◆ **Exercise task**: Please copy the records from the line that contains "Sea Conditions (399, 181)" through the last one, swapping "Map" for "Chart" and leaving everything else unchanged.

◆ **Input**:
## BEGIN

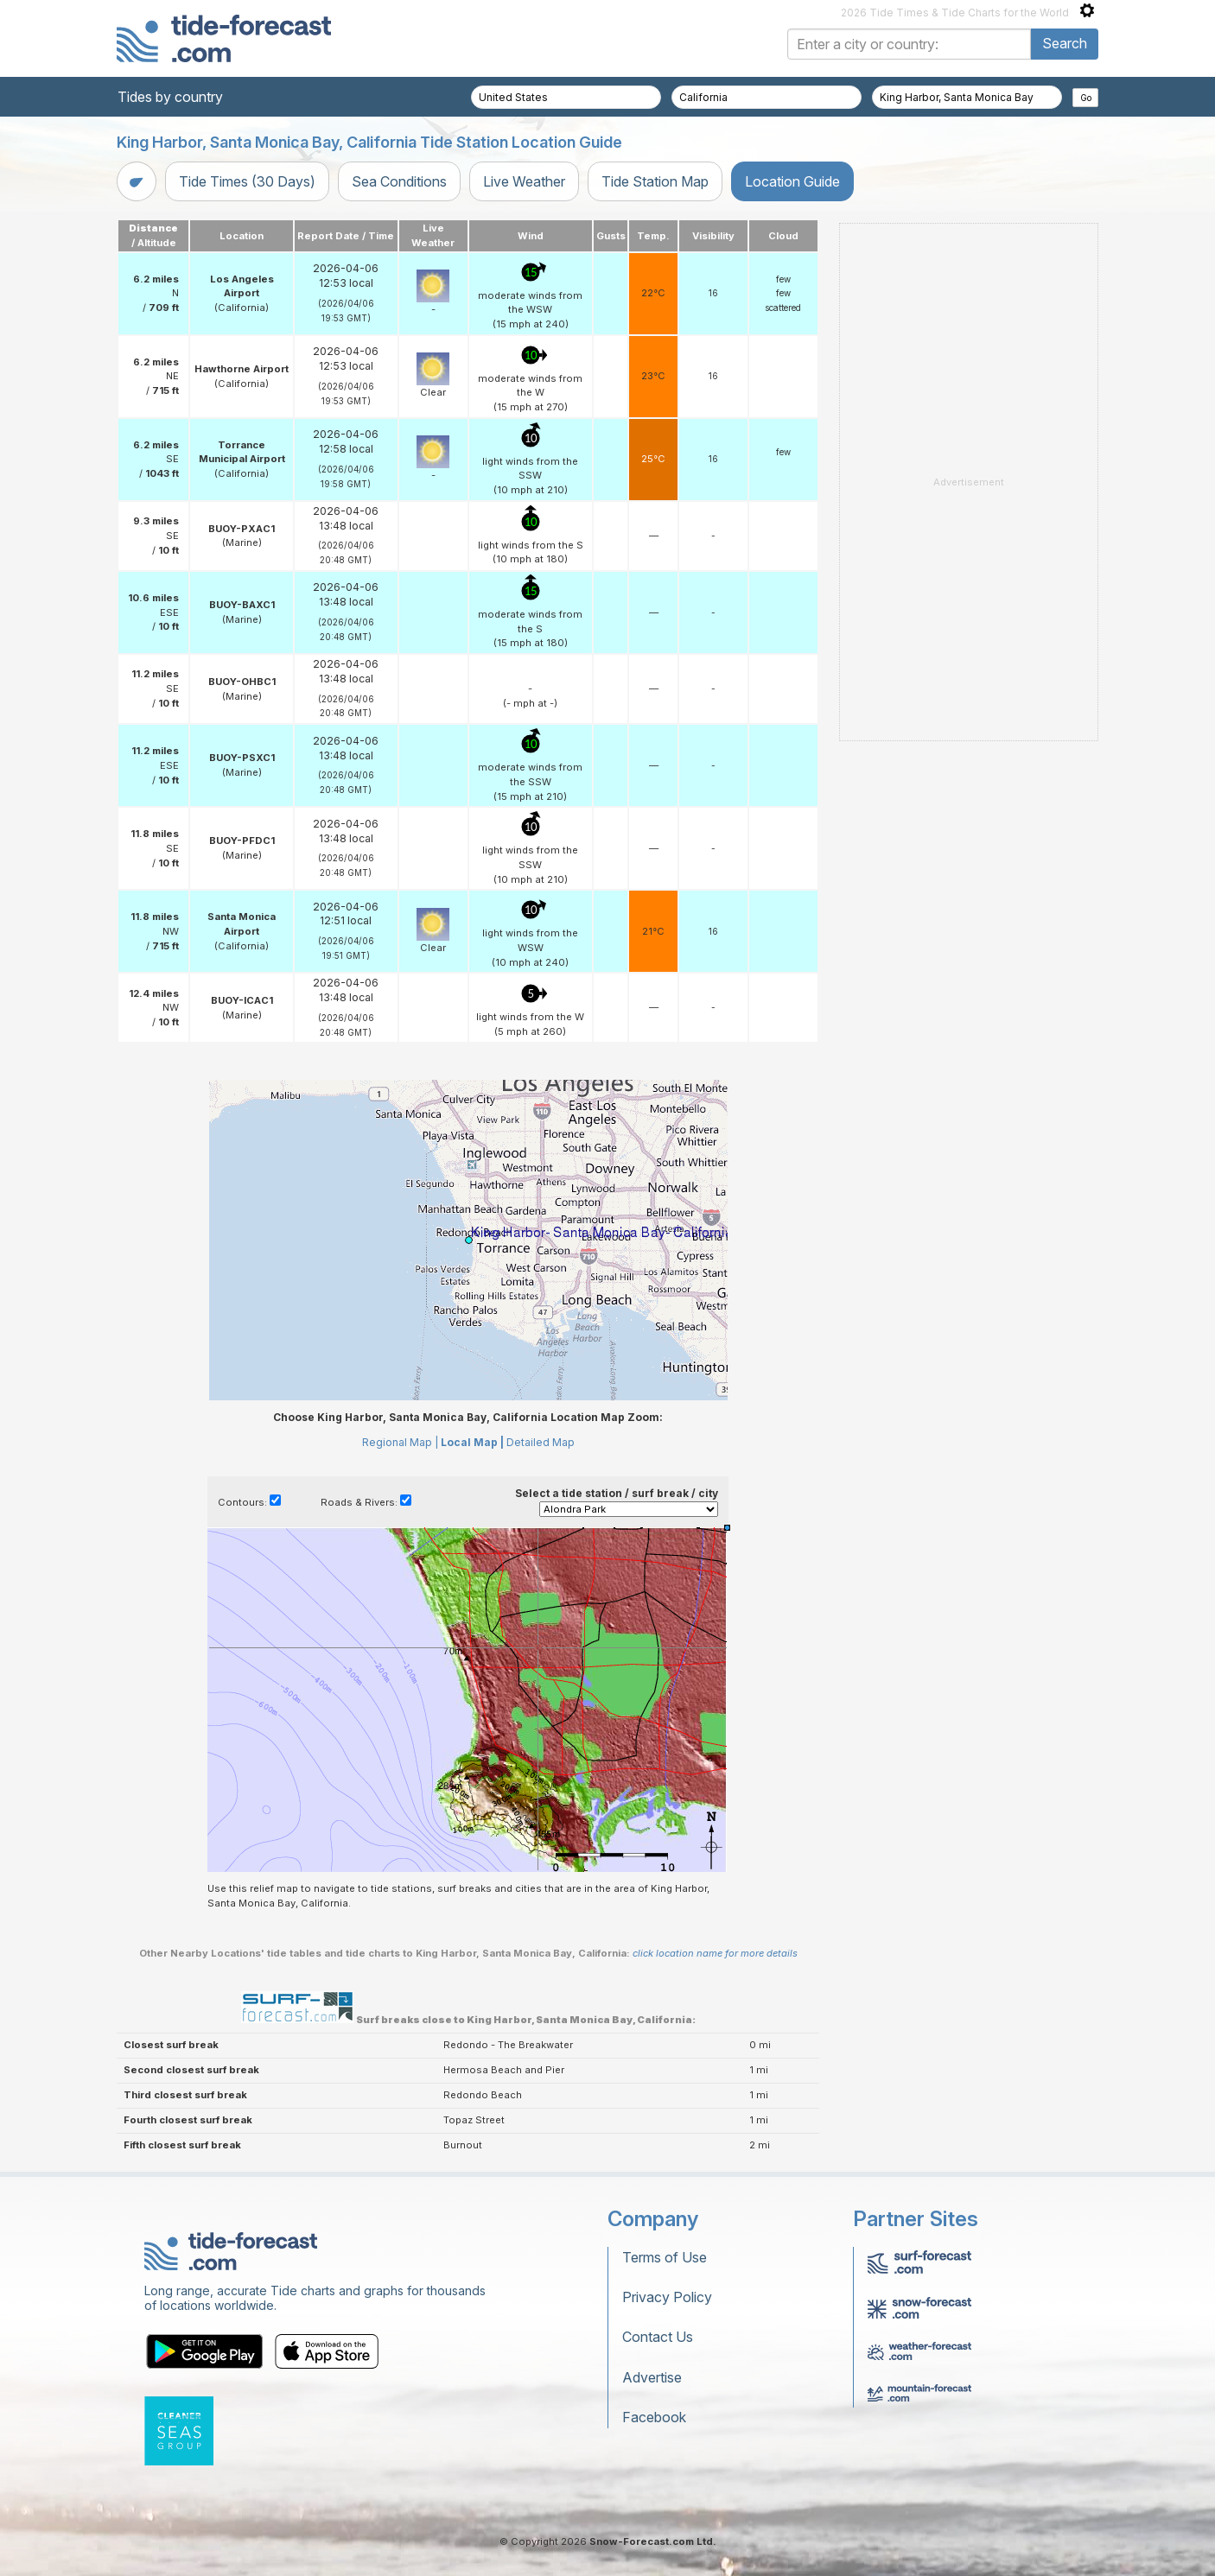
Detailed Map (540, 1442)
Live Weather (524, 181)
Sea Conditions (399, 181)
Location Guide (792, 181)
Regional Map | (400, 1442)
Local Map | (472, 1442)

## END

◆ **Solution below**:
Sea Conditions (399, 181)
Location Guide (792, 181)
Regional Chart | (400, 1442)
Local Chart | (472, 1442)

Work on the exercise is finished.